Thanks I had a read, think I've read it before but it helps to remind myself that there are therapies that work.
Sorry can't say much now as have a migraine and feel sick and shaky. Feel awful actually, want to cry. Managed to collect dd, make her tea, she's eating it now but it's making me feel sick. Got to get her to bed, don't know if I can do this.
breath slowly gracie, have you had plenty of fluids? dehydration can add to migraine. Not long till dds bedtime, you can do it.xx
I think I am going to be sick, and I am crying now. It hurts so much! Can't do it, she'll have to go to bed with no stories or anything. If I move I feel worse.
its ok. its migraine and will pass. dd will be fine without a story. don't feel guilty. give her a hug and explain.

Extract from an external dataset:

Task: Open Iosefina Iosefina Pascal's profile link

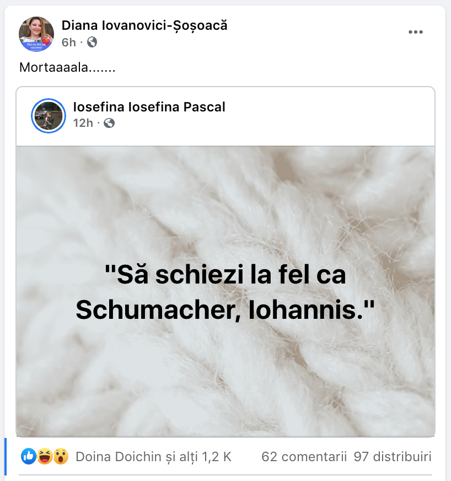Action: [x=149, y=107]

Had migraines for years. Nothing much worked when it was at its worst, except for rest in a darkened room. Light was terrible.

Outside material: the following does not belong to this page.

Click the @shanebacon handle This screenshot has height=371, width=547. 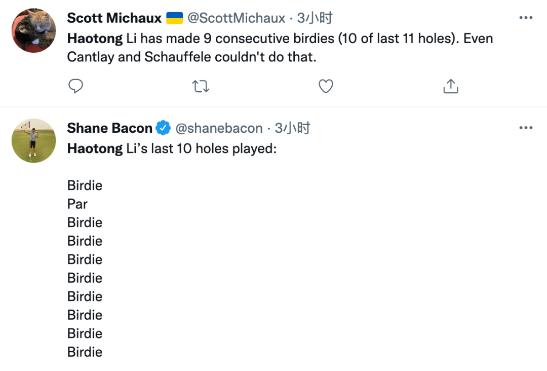[x=219, y=129]
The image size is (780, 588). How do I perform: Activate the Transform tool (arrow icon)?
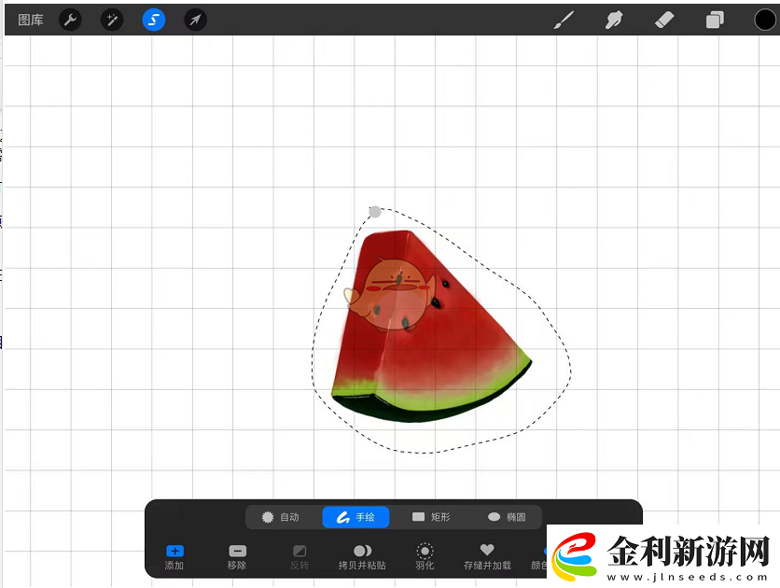coord(195,20)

Forget bathtime or stories.
Lie on her bedroom floor if necessary.
I was never actualy sick with it, but felt like it a few times.
Urgh. Sorry, got that wrong. Didnt think you would be sick.
thats the trouble with our advice - its open to error isnt it yamsoh yuk, poor you,is dd in bed? can you just stay still and sleep?
yep. We can only do our best.
Think migraines gone, although haven't got up yet. Had horrible dreams, about my cpn having a go at me, no one listening, and standing at a train station waiting to jump. It was such a vivid dream.
Never been that ill with a migraine before. Got a lot on this week so hope I don't get anymore. Got another ss meeting this week, last thing I want to do. What happened in my dream has triggered off all kinds of thoughts.
morning gracie, glad migraine has gone. no onelistening is the key to a lot of your distress i reckon and when you get the person who will i feel you will turn the corner. What have you got on today can you be gentle so you recover from migraine or is it a manic day?
Ignore all dream thoughts if you can.
Crikey, my dreams are a wonder to behold!